Il y a là, en effet, dans le vaste domaine de l'histoire religieuse, deux champs qui ont été abordés le plus souvent d'une manière très différente et avec des intentions également diverses: l'un, le terrain de la science profane; l'autre, le terrain de la science sacrée. Il va sans dire que ces désignations, dont l'usage tend à disparaître d'ailleurs, n'ont qu'une valeur relative, puisque, aux Indes, à Constantinople, en Chine, la littérature sacrée comprend des livres que nous mettons au rang des profanes, et que ceux auxquels nous décernons ce brevet d'estime particulière sont ramenés aux simples conditions humaines par les adhérents de religions dont les sectateurs se comptent par centaines de millions. Il n'est donc pas besoin d'une longue comparaison pour sentir tout ce qu'aurait d'artificiel un classement fondé sur des données aussi subjectives, nous allions dire sur des données purement géographiques et locales.

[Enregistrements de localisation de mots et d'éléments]
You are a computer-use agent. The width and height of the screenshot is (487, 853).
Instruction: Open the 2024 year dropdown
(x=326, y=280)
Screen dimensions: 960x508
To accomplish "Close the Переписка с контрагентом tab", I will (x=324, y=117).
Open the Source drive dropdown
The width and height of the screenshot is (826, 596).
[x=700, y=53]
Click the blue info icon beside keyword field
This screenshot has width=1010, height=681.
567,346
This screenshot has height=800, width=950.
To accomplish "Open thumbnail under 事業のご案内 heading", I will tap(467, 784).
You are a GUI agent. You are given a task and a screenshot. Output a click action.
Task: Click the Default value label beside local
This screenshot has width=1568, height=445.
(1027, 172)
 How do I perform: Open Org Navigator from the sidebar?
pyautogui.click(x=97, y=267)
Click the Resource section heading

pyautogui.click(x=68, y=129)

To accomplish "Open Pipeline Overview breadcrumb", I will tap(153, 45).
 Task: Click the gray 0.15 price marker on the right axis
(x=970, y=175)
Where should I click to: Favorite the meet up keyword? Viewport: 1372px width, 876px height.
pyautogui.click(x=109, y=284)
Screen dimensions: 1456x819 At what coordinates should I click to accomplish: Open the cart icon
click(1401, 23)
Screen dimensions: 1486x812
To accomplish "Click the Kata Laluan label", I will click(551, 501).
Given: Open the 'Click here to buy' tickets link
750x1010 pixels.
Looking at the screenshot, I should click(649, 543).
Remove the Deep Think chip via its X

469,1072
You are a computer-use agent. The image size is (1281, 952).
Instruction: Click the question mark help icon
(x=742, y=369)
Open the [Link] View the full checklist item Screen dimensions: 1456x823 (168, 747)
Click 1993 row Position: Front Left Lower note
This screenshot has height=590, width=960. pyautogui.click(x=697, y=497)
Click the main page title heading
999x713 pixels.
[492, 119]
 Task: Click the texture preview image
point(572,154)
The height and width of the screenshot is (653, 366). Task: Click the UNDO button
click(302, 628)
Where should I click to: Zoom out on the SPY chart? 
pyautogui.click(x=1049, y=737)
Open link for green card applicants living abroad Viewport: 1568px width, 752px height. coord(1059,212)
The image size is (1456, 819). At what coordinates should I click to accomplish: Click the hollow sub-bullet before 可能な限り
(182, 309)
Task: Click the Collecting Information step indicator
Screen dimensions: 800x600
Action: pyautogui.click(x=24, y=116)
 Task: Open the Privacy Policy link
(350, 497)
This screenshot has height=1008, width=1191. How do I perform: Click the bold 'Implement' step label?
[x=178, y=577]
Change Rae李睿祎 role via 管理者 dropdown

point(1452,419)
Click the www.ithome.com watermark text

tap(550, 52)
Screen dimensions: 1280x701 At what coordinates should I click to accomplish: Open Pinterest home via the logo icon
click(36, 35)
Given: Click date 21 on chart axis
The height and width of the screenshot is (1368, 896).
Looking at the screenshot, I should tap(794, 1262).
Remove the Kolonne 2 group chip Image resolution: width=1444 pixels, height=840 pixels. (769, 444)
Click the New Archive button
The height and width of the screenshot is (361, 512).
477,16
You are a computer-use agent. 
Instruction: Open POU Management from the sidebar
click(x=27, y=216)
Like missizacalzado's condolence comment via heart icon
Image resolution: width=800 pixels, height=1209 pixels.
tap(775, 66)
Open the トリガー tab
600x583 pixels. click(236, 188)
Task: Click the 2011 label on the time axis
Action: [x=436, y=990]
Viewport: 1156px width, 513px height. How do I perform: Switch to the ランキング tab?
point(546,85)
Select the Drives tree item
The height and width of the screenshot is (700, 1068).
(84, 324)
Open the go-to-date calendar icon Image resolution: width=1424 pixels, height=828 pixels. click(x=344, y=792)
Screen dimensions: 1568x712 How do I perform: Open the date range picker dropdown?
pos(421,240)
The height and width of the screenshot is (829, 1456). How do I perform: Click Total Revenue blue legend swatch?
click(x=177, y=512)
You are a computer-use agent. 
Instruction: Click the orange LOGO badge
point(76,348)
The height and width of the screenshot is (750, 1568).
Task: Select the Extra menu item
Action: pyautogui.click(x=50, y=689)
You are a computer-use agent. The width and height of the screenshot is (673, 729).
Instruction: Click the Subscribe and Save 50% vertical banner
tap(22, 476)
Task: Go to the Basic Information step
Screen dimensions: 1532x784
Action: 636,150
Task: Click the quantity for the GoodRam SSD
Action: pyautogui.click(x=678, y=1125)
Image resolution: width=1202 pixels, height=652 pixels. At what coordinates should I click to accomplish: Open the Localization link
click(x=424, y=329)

_Tâches à réaliser_:
1) Recopiez intégralement l'extrait sur l'histoire religieuse, s'il vous plaît, sans y changer quoi que ce soit.
2) Présentez sous forme de liste numérotée, lignes vides exclues, uniquement le passage des enregistrements qui va de la ligne contenant « Open the go-to-date » jusqu'à la fin des enregistrements, les deux bornes comprises.
L'extrait sur l'histoire religieuse et les enregistrements forment deux ensembles distincts.

_Résultats attendus_:
1)
Il y a là, en effet, dans le vaste domaine de l'histoire religieuse, deux champs qui ont été abordés le plus souvent d'une manière très différente et avec des intentions également diverses: l'un, le terrain de la science profane; l'autre, le terrain de la science sacrée. Il va sans dire que ces désignations, dont l'usage tend à disparaître d'ailleurs, n'ont qu'une valeur relative, puisque, aux Indes, à Constantinople, en Chine, la littérature sacrée comprend des livres que nous mettons au rang des profanes, et que ceux auxquels nous décernons ce brevet d'estime particulière sont ramenés aux simples conditions humaines par les adhérents de religions dont les sectateurs se comptent par centaines de millions. Il n'est donc pas besoin d'une longue comparaison pour sentir tout ce qu'aurait d'artificiel un classement fondé sur des données aussi subjectives, nous allions dire sur des données purement géographiques et locales.

2)
1. Open the go-to-date calendar icon Image resolution: width=1424 pixels, height=828 pixels. click(x=344, y=792)
2. Screen dimensions: 1568x712 How do I perform: Open the date range picker dropdown?
3. pos(421,240)
4. The height and width of the screenshot is (829, 1456). How do I perform: Click Total Revenue blue legend swatch?
5. click(x=177, y=512)
6. You are a computer-use agent. 
7. Instruction: Click the orange LOGO badge
8. point(76,348)
9. The height and width of the screenshot is (750, 1568).
10. Task: Select the Extra menu item
11. Action: pyautogui.click(x=50, y=689)
12. You are a computer-use agent. The width and height of the screenshot is (673, 729).
13. Instruction: Click the Subscribe and Save 50% vertical banner
14. tap(22, 476)
15. Task: Go to the Basic Information step
16. Screen dimensions: 1532x784
17. Action: 636,150
18. Task: Click the quantity for the GoodRam SSD
19. Action: pyautogui.click(x=678, y=1125)
20. Image resolution: width=1202 pixels, height=652 pixels. At what coordinates should I click to accomplish: Open the Localization link
21. click(x=424, y=329)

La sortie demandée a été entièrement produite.